Obwohl die Veranstaltung „in den letzten Jahren gut gelaufen“ sei, modifiziere man 2026 das Konzept, sagt Schledt. Dies umfasst insbesondere einen früheren Beginn des Settchesballs. „Wir wollen, dass er eine Veranstaltung für alle Generationen bleibt“, betont Patricia Schledt. In jüngerer Vergangenheit dominierte das Publikum unter 30. „Da manche am Montag arbeiten müssen, fangen wir nun schon um 18.11 Uhr an.“ Von 18.30 bis 19.30 Uhr lockt eine „Settchen-Hour“ mit vergünstigten Getränken und die „Lieblingsband“, die sich abermals mit DJ Vim abwechselt, spielt ihr erstes Set auf einem Podest vor der Bühne, um näher an den Gästen zu sein.
Vor allem aber tanzen die Settchen dieses Jahr zweimal: Sie treten um 21 und um 0 Uhr auf, so dass ihren Tanz auch jene sehen können, die nicht ganz so lang bleiben können. „Die Settchen werden vor ihrem ersten Auftritt außerdem schon im Saal sein, was sonst nicht der Fall war“, erläutert Schledt. Mit 35 Aktiven – 23 junge Frauen, ein Dutzend junge Männer – prosperiert die Gruppe weiter. Vor einigen Jahren war sie noch deutlich kleiner und rein weiblich. Zum zweiten Mal ist fürs Training und die Choreografie das Trio Hannah Stumpf, Kiara Kummer und Martina Wanko Mendez verantwortlich.
Ein neues Gewand bekommt auch der bühnenabgewandte Teil des großen Bürgerhallen-Saals, der mit seinem Barbereich Gelegenheit bietet, sich etwas aus dem Trubel rauszunehmen. Zum neuen Thekenkonzept zählt zudem ein größeres Angebot an alkoholfreien Getränken. „Wir hoffen, dass wir auch die ältere Zielgruppe ansprechen“, sagt Patricia Schledt. Wie in der Kolpingsfamilie selbst sei das Miteinander aller Altersgruppen erklärtes Ziel. Mit Blick auf den Ball und den vollzogenen Generationenwechsel habe das gut funktioniert: „Bei den Älteren gibt es viel Mut und Offenheit, wenn wir was Neues ausprobieren wollen.“ Die erfahrenen Kräfte in der Eppertshäuser Kolpingsfamilie ließen den jüngeren Freiraum und stünden zugleich mit Rat und Tat zur Seite.

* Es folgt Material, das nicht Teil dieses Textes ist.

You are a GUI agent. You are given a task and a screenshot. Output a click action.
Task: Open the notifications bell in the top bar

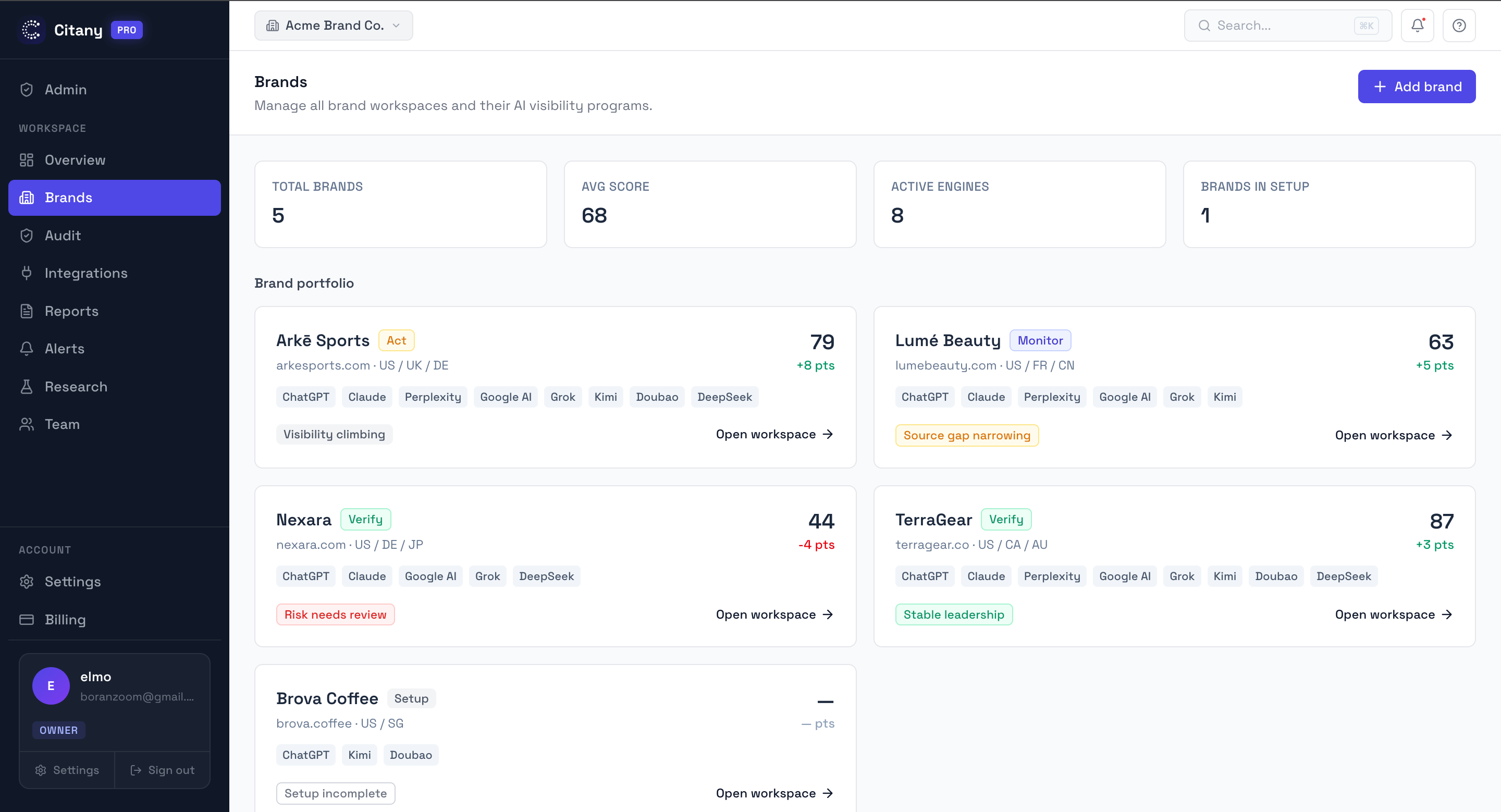click(1417, 25)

Eingelassen werden beim Settchesball auch diesmal Personen ab 16 Jahren. Der Abend steht diesmal unter dem Motto „Sterne, All und Settchesball“ – entsprechende Outfits sind deshalb besonders gern gesehen. Der Vorverkauf beginnt am 18. Januar. Tickets kosten im Vorfeld 12 Euro (erhältlich im Eppertshäuser Geschäftshaus Sperl, bei den Settchen und online) und an der Abendkasse 15 Euro.